Waxman and Markey made it very clear that they see coal as being part of the plan for a long time. In response to a question about mountaintop removal and the pollution caused by the burning of coal, Waxman talked about U.S. coal being important in terms of “reducing foreign sources of energy.” He and Markey also talked about how if the U.S. moves forward with the production of carbon capture and sequestration (ccs) technology, we can be a world leader in exporting that to other countries which are also big on coal. Neither of them responded to the original question asking about mountaintop removal and coal pollution.

COPENHAGEN: Waxman said that he thinks their targets for reductions in the bill will be OK for most countries at Copenhagen. We’ll have to see on that, he may be right, which would be sad given what was adopted at the U.N. Bali climate conference in December, 2007 as far as the need for 25-40% reductions below 1990 levels by industrialized countries.

STRENGTHENING THE BILL: In responding to a question about strengthening and not weakening the bill, Waxman and then Markey didn’t say anything at all about strengthening. Waxman said explicitly that “if we get the votes for this bill we don’t have to make any changes at all.” This was as part of his and Markey’s appeal for everyone on the call to work hard to get Congresspeople to support the bill as is.

AUCTIONS, FREE PERMITS TO POLLUTERS: A question was asked about why a 100% auction of permits was not the approach used. The question also asked about all of the free emissions permits given to polluters. In response, a staffer on the Energy and Commerce Committee said that “50% of the money is for consumers.” This echoed the way they’ve been describing the free permits given to the fossil fuel industry. She said they were worried that if they have 100% auction that “there will be big electric rate increases in the Midwest and that could undermine support for the program.”

REMOVAL OF EPA REGULATORY POWER: A question was asked about why the bill removed the power of the EPA to regulate stationary sources of carbon emissions, e.g., coal plants. A staffer responded by saying that even if EPA had that authority, they could limit emissions at one plant and there’d just be another plant where emissions could go up. She said, “this is an area where it’s tough to achieve political consensus without giving certainty to industry,” meaning the fossil fuel industry. “If they (coal and other stationary sources of carbon emissions) had concerns about individual plants being regulated,” it would be a problem, apparently meaning a problem as far as them continuing to do business as carbon emitters for many more years to come.

GREEN JOBS: On green jobs, they said there was 500 million dollars for a job training act. They said targeted hiring of people of color/disadvantaged communities was not within their jurisdiction.

GETTING THE JOB DONE: The final question was about why we should be confident that this bill will do the job of reducing emissions given that the science says that emissions need to start going down worldwide within 6 years, by 2015, to have a chance of avoiding catastrophic climate change. The staff took a little time to respond on this. The answer by Greg Dobson was that this bill sends a strong message that emissions must come down. “What we saw in the last two years was that the spectre of EPA regulation was enough to cancel coal plants. Now we have this bill which will send a signal that we’re serious.”
·····
GIVEN EXERCISE 1
In the passage about the climate bill call, how much money did they say the bill had for a job training act?
The rows have no connection to the passage above them.

Dataset excerpt
·····
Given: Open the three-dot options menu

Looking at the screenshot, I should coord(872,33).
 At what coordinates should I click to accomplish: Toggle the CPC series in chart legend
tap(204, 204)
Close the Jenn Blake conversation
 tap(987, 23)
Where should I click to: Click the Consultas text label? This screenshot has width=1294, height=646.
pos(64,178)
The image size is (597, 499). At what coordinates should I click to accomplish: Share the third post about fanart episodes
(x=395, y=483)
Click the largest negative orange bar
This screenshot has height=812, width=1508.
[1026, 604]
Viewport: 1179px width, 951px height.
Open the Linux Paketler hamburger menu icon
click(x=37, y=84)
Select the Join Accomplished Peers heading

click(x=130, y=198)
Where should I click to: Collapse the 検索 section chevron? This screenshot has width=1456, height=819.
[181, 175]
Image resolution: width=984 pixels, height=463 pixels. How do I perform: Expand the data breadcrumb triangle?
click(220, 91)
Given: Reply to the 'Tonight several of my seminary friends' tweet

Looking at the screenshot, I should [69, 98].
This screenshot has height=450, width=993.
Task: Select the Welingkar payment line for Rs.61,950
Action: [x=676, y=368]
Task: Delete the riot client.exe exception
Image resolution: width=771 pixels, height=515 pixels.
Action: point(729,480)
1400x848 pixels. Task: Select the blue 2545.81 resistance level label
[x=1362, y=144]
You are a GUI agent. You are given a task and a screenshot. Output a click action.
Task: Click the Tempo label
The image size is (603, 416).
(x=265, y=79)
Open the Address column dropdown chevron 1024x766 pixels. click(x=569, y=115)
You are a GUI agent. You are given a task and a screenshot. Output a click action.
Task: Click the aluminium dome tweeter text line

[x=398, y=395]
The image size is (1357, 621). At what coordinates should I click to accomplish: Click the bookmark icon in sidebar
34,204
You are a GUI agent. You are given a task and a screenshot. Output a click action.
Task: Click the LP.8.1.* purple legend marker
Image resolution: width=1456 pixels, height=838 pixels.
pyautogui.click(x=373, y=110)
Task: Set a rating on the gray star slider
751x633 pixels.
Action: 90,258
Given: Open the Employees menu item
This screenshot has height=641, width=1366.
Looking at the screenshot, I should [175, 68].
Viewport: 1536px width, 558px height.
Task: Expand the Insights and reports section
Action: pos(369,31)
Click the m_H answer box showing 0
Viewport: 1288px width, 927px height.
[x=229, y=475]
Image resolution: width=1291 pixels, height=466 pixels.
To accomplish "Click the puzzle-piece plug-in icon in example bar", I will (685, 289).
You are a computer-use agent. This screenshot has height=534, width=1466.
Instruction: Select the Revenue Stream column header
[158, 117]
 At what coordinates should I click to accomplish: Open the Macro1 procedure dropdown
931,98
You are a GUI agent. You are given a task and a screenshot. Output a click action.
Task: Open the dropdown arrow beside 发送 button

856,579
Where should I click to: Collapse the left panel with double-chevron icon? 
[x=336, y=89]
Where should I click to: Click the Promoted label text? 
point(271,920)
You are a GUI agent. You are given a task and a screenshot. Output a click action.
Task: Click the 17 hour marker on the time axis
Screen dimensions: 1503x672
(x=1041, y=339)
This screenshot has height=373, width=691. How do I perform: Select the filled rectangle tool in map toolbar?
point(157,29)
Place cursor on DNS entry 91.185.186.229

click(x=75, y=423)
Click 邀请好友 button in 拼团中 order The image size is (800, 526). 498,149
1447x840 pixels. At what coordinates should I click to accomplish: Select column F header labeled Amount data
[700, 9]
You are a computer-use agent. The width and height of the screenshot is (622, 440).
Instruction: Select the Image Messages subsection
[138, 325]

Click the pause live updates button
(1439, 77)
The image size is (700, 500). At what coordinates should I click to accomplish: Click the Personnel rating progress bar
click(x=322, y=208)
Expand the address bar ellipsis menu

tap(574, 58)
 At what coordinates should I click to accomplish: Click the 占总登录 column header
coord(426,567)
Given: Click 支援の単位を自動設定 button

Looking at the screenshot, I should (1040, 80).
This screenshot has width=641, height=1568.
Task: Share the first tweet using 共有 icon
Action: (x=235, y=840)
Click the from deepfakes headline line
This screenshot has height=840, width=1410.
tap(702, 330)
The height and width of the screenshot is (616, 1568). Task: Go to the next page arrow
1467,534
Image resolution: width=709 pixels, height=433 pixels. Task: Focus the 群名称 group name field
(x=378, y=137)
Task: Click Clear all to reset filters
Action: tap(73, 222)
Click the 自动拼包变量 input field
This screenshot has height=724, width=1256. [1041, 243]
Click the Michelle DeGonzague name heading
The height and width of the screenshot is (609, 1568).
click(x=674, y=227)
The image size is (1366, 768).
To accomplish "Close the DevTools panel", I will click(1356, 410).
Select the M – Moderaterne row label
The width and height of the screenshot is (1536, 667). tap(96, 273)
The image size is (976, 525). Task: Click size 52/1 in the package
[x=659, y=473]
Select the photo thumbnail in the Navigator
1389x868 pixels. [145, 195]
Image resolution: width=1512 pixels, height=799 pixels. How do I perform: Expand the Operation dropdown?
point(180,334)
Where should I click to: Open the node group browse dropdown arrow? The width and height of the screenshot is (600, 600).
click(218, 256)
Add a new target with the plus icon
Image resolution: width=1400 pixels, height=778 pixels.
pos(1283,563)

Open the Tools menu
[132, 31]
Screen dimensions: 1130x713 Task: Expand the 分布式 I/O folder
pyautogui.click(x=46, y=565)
·····
GIVEN EXERCISE 2
In the rows, replace "ellipsis menu" with "overflow menu" from the line with "The image size is (700, 500)." up to and including the line with "This screenshot has height=724, width=1256.", and return only those lines with nothing else changed.

EXERCISE OUTPUT 1
500 million dollars

EXERCISE OUTPUT 2
The image size is (700, 500). At what coordinates should I click to accomplish: Click the Personnel rating progress bar
click(x=322, y=208)
Expand the address bar overflow menu

tap(574, 58)
 At what coordinates should I click to accomplish: Click the 占总登录 column header
coord(426,567)
Given: Click 支援の単位を自動設定 button

Looking at the screenshot, I should (1040, 80).
This screenshot has width=641, height=1568.
Task: Share the first tweet using 共有 icon
Action: (x=235, y=840)
Click the from deepfakes headline line
This screenshot has height=840, width=1410.
tap(702, 330)
The height and width of the screenshot is (616, 1568). Task: Go to the next page arrow
1467,534
Image resolution: width=709 pixels, height=433 pixels. Task: Focus the 群名称 group name field
(x=378, y=137)
Task: Click Clear all to reset filters
Action: tap(73, 222)
Click the 自动拼包变量 input field
This screenshot has height=724, width=1256. [1041, 243]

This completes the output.